Compute STAVAG priority scores (sps) for each axis.

The score is the right tail proportion of random importances that are greater than or equal to the observed importance.

Parameters:
  • coord_dict_raw (Dict[str, DataFrame]) – Dict of DataFrames per axis. Each DataFrame must contain columns ‘Feature’ and ‘Importance’.

  • coord_dict_rand (Dict[str, ndarray]) – Dict of random importance arrays per axis.

  • n_dim (int) – Number of coordinate dimensions.

  • keys (Sequence[str] | None) – Optional explicit axis names to use.

Returns:

The same dict as coord_dict_raw with a new column ‘sps’ added to each axis DataFrame.

Return type:

Dict[str, DataFrame]

STAVAG.gene_modules(adata, gene_list)[source]

Cluster genes into modules using correlation among selected genes.

Parameters:
  • adata (AnnData) – AnnData that contains the expression matrix adata.X and gene names in adata.var.index.

  • gene_list (Sequence[str]) – Genes to include when building modules. Each gene should exist in adata.var.index.

Returns:

Z: Linkage matrix from hierarchical clustering.

corr: Gene to gene correlation matrix as a pandas DataFrame.Index and columns are gene names in gene_list.

df: Expression matrix of the selected genes as a pandas DataFrame. Rows are cells and columns are genes.

Return type:

Tuple[np.ndarray, pd.DataFrame, pd.DataFrame]

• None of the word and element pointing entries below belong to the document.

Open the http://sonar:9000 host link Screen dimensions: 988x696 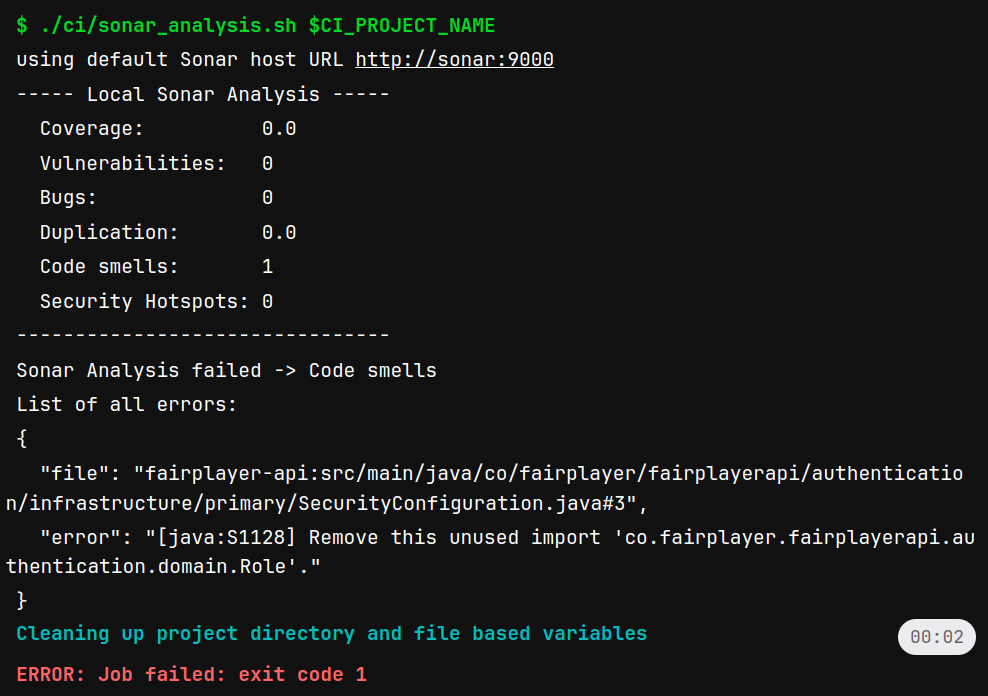454,60
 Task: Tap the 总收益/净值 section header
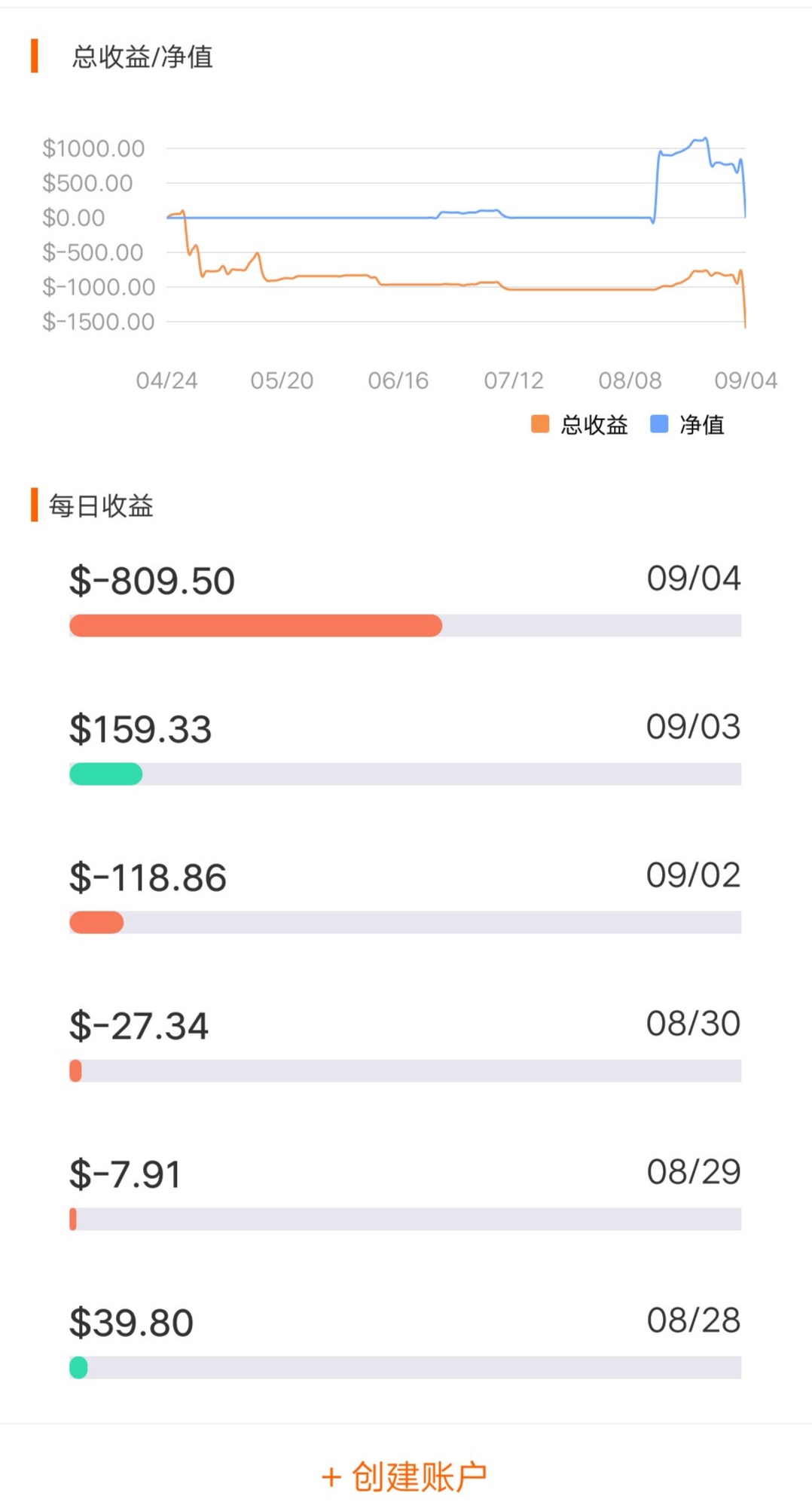[142, 56]
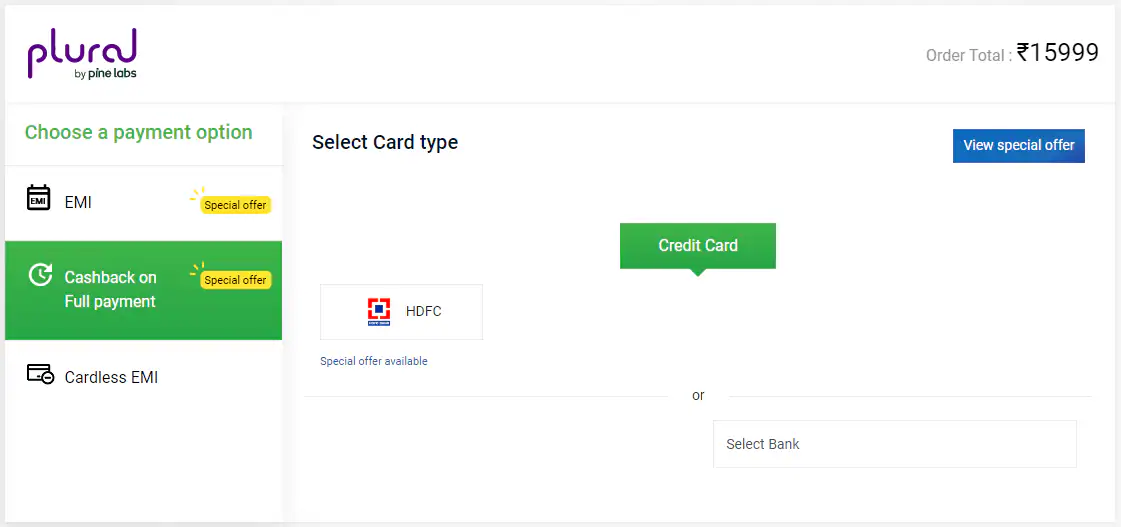Image resolution: width=1121 pixels, height=527 pixels.
Task: Click the sparkle icon beside Cashback's offer badge
Action: point(196,270)
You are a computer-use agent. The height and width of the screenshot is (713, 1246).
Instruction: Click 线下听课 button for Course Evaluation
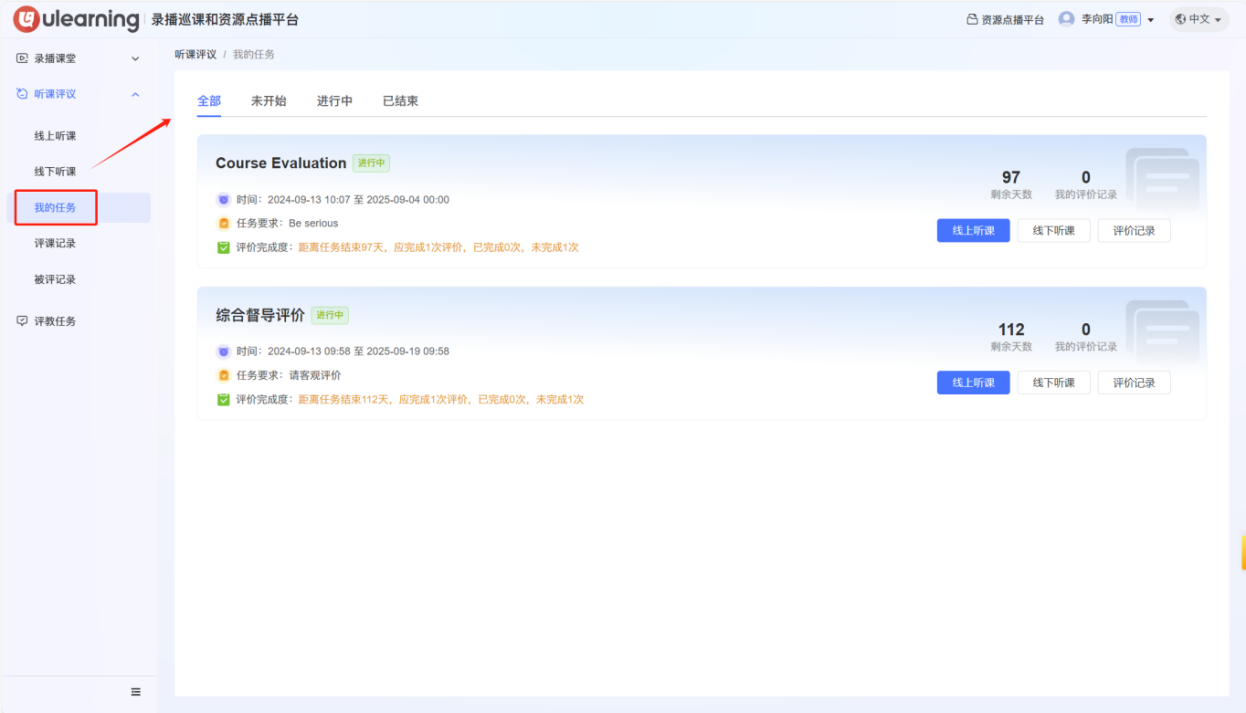point(1053,231)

STAVAG.generate_coord_dict(n_dim)[source]

Build a placeholder dict for coordinate axes.

Parameters:

n_dim (int) – Number of coordinate dimensions. Supported up to four.

Returns:

A dict mapping axis names to None. For example {‘x’: None, ‘y’: None} for two dimensions.

Raises:

ValueError – If n_dim is greater than four.

Return type:

Dict[str, DataFrame | None]

STAVAG.keep_variant_genes(coord_dict_raw, coord_dict_rand, n_dim, threshold=0.05, keys=None)[source]

Filter genes whose observed importance exceeds a random baseline.

For each axis this keeps rows where Importance is greater than a high percentile of the random importance distribution.

Parameters:
  • coord_dict_raw (Dict[str, DataFrame]) – Dict of DataFrames per axis with importance values.

  • coord_dict_rand (Dict[str, ndarray]) – Dict of random importance arrays per axis.

  • n_dim (int) – Number of coordinate dimensions.

  • threshold (float) – Significance level. For example 0.05 targets the top tail of the random distribution.

  • keys (Sequence[str] | None) – Optional explicit axis names.

Returns:

Filtered dict with the same structure as coord_dict_raw.

Return type:

Dict[str, DataFrame]

Key functions

generate_coord_dict

Build a placeholder dict for coordinate axes.

calculate_sps

Compute STAVAG priority scores (sps) for each axis.

keep_variant_genes

Filter genes whose observed importance exceeds a random baseline.

DVG_detection

Detect Directionally Variable Genes (DVGs) using regression on spatial coordinates.

TVG_detection

Detect Temporally Variable Genes (TVGs) using regression on a 1D time coordinate.

gene_modules

Cluster genes into modules using correlation among selected genes.